Aim of the exercise> Would you transcribe the entries below word for word, omitting all images?

····················

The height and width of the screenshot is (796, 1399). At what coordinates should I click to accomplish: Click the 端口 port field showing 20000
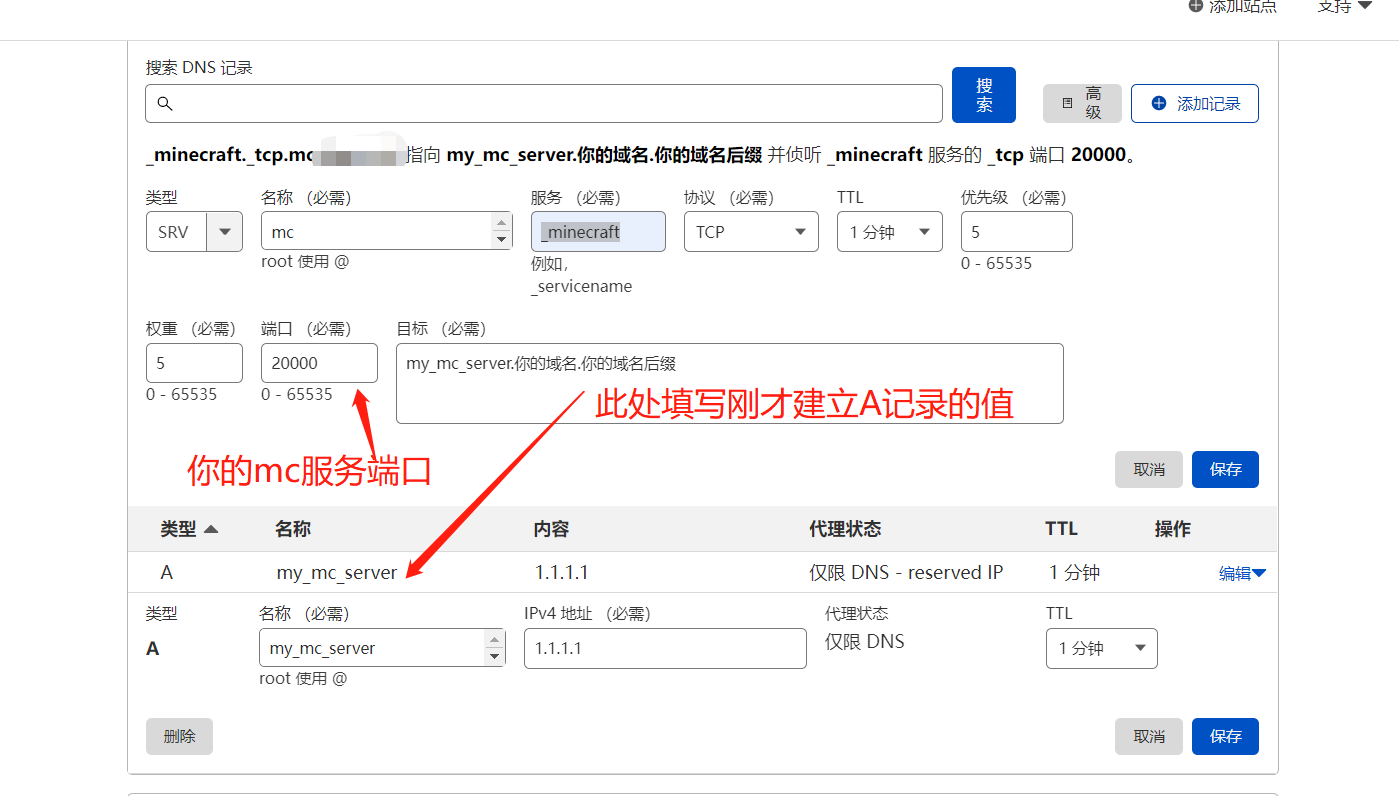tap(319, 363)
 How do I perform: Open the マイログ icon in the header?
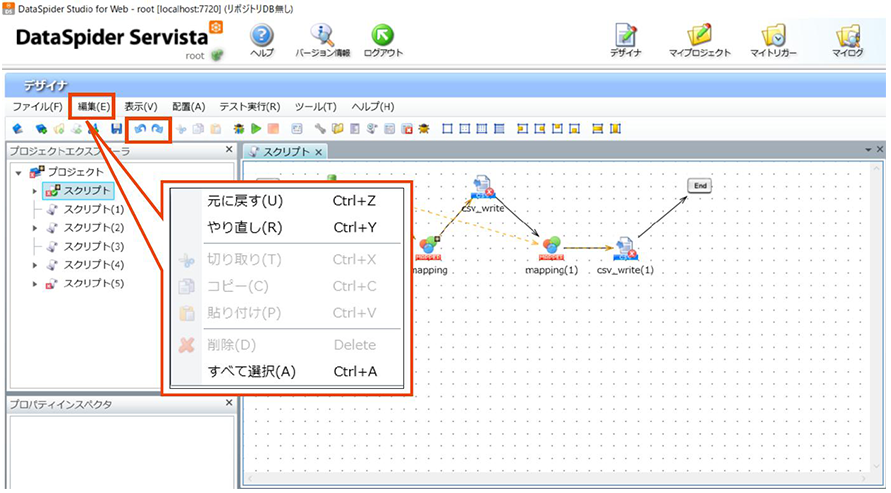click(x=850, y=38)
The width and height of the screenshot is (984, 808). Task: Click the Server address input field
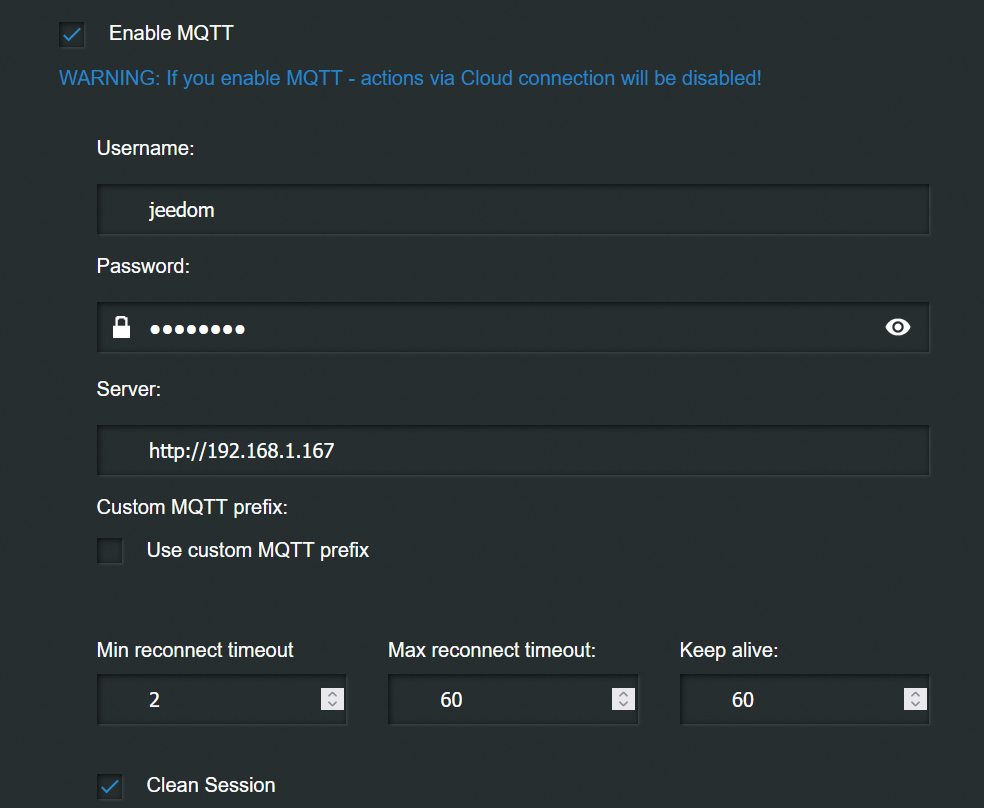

····················

Response to this task>
The height and width of the screenshot is (796, 1399). At what coordinates should I click to accomplish: Click the 端口 port field showing 20000
tap(319, 363)
 How do I perform: Open the マイログ icon in the header?
click(x=850, y=38)
The width and height of the screenshot is (984, 808). Task: Click the Server address input field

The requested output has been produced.